_The records_
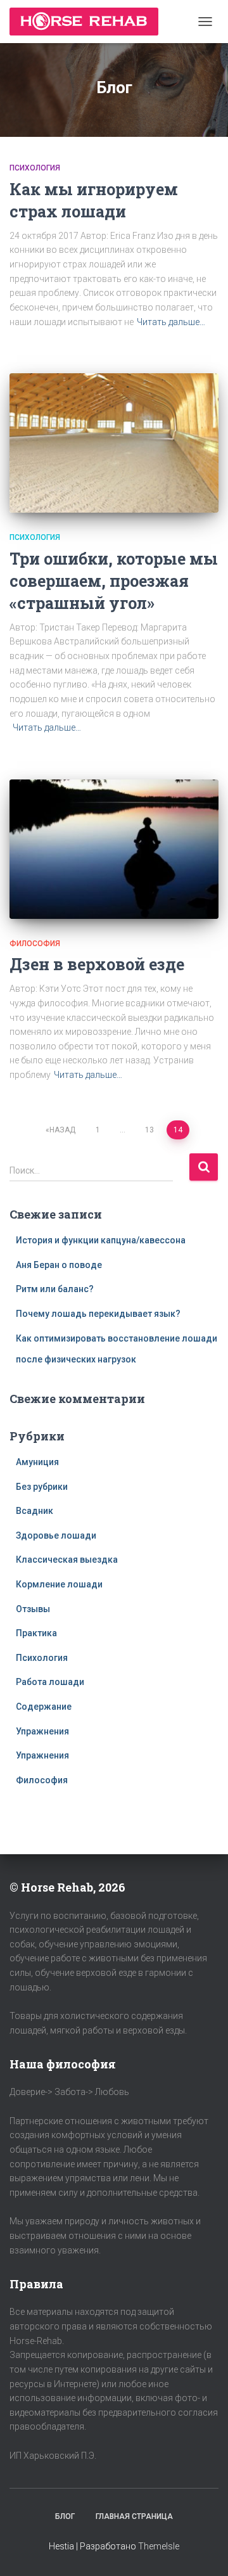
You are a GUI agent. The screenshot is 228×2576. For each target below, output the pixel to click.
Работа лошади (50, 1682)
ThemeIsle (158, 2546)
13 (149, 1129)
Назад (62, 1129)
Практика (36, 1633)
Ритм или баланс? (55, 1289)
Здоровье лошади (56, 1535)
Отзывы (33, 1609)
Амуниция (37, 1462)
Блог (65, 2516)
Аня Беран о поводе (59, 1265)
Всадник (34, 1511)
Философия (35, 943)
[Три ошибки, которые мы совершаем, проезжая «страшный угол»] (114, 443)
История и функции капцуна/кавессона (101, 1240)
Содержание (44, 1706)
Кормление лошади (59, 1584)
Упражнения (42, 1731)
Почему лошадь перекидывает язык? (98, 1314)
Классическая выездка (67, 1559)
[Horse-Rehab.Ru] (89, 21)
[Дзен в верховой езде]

_What is expected_
The answer must be the data above, repeated exactly, with no pictures.

_Exercise output_
You are a GUI agent. The screenshot is 228×2576. For each target below, output the pixel to click.
Работа лошади (50, 1682)
ThemeIsle (158, 2546)
13 (149, 1129)
Назад (62, 1129)
Практика (36, 1633)
Ритм или баланс? (55, 1289)
Здоровье лошади (56, 1535)
Отзывы (33, 1609)
Амуниция (37, 1462)
Блог (65, 2516)
Аня Беран о поводе (59, 1265)
Всадник (34, 1511)
Философия (35, 943)
[Три ошибки, которые мы совершаем, проезжая «страшный угол»] (114, 443)
История и функции капцуна/кавессона (101, 1240)
Содержание (44, 1706)
Кормление лошади (59, 1584)
Упражнения (42, 1731)
Почему лошадь перекидывает язык? (98, 1314)
Классическая выездка (67, 1559)
[Horse-Rehab.Ru] (89, 21)
[Дзен в верховой езде]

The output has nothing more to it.